RT, TASS and Sputnik were among the companies affected, with some personnel, including RT’s chief editor, also singled out.
In a tweet, the ministry mentioned Deutsche Welle, BBC World News and Radio Free Europe/Radio Liberty (RFE/RL), all of which are financially backed by their respective governments.
“We realize that labeling media accounts as ‘government affiliated’ is a tough job,” the Foreign Ministry said. “There are so many of them. While some Russian outlets have been given the tag, other state-owned media still do not enjoy the privilege. So here are some hints.”
The ministry posted screenshots showing that RT had been labeled on Twitter as “Russia state-affiliated media,” while the accounts of Deutsche Welle, BBC World News and Radio Free Europe/Radio Liberty did not have such a tag. Screenshots from the official websites of those media outlets, posted by the ministry, make it clear that they are funded by their states.
The level of state control over the organizations, and the transparency about it, varies. In the US, for instance, RFE/RL’s parent the United States Agency for Global Media is charter bound to “be consistent with the broad foreign policy objectives of the United States” and to “provide a surge capacity to support United States foreign policy objectives during crises abroad.”
Twitter announced on Thursday that it would add new labels to the accounts of government officials and ‘state-controlled’ media outlets.

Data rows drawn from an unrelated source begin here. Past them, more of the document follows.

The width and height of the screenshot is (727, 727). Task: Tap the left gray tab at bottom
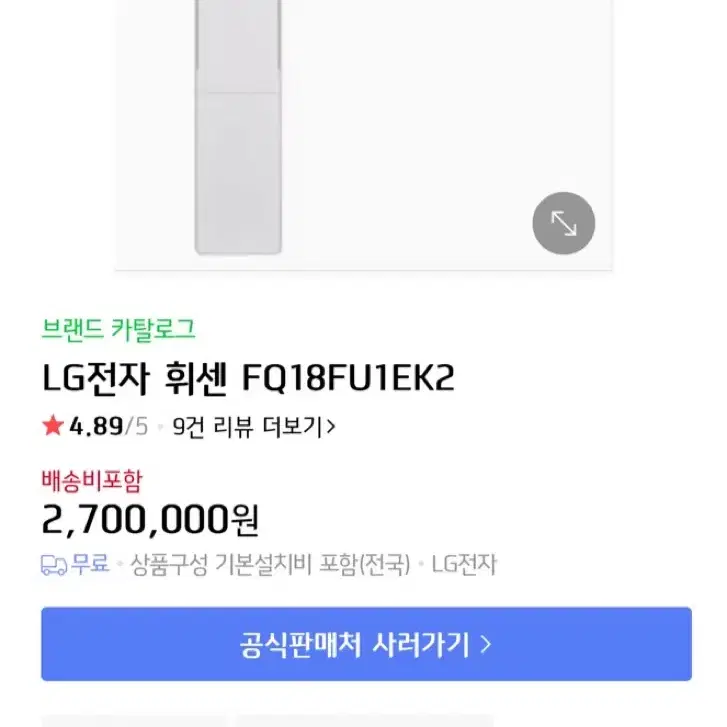pyautogui.click(x=133, y=720)
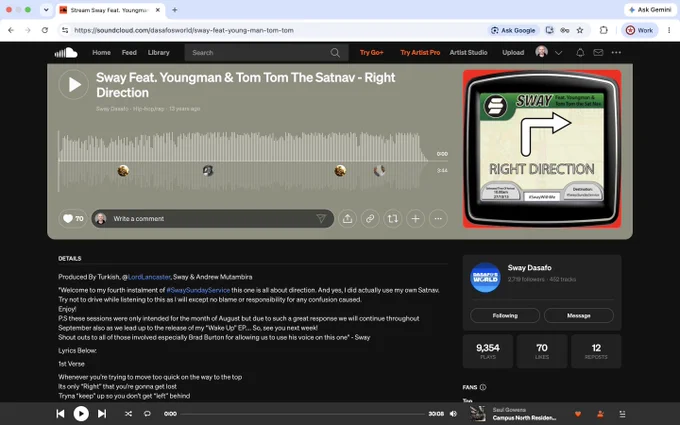Go to Library tab
Viewport: 680px width, 425px height.
[158, 52]
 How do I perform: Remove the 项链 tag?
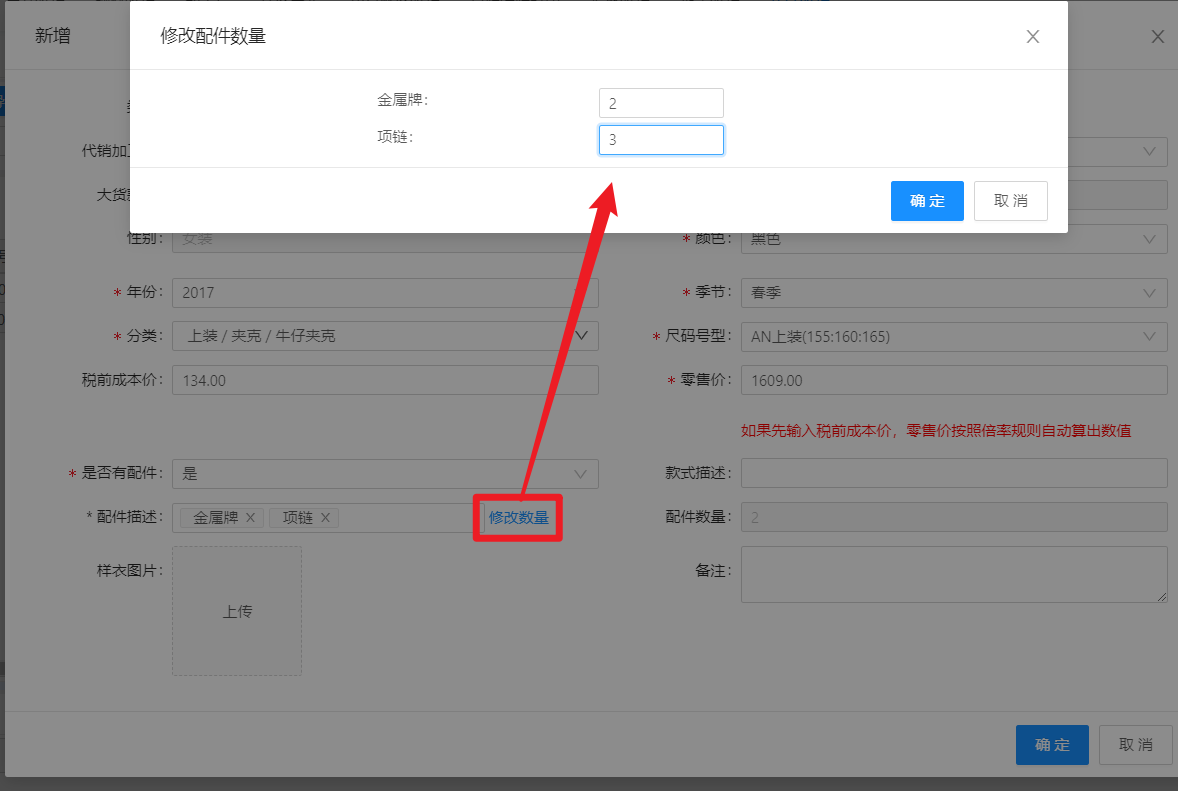pyautogui.click(x=325, y=518)
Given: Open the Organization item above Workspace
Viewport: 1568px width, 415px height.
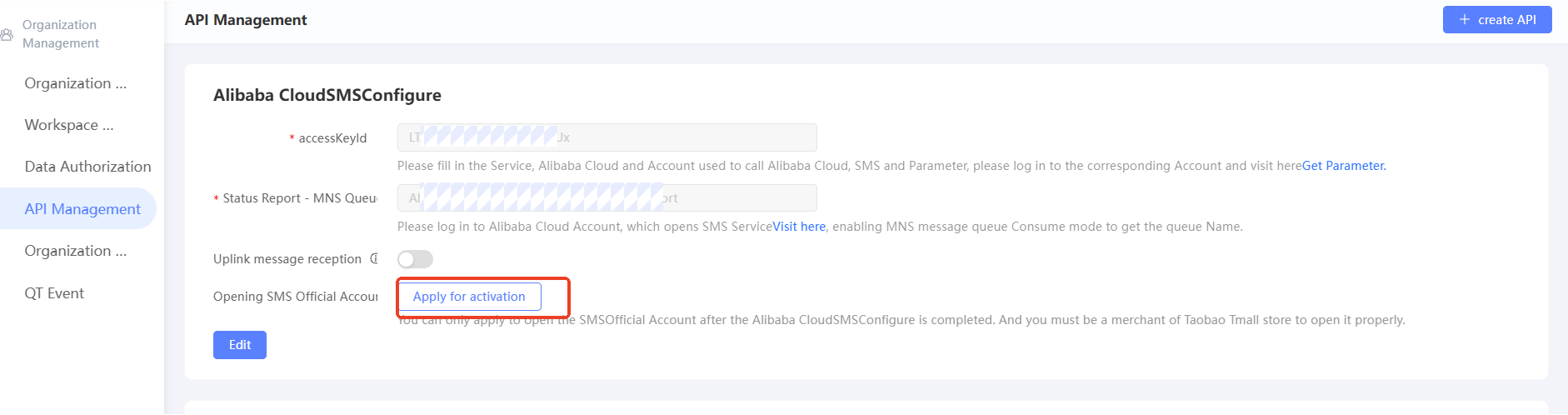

According to a Twitter blog post, new labels will be added to the “accounts of key government officials, including foreign ministers, institutional entities, ambassadors, official spokespeople, and key diplomatic leaders.”
“At this time, our focus is on senior officials and entities who are the official voice of the state abroad,” Twitter added. The new labels will also mark “accounts belonging to state-affiliated media entities, their editors-in-chief, and/or their senior staff.”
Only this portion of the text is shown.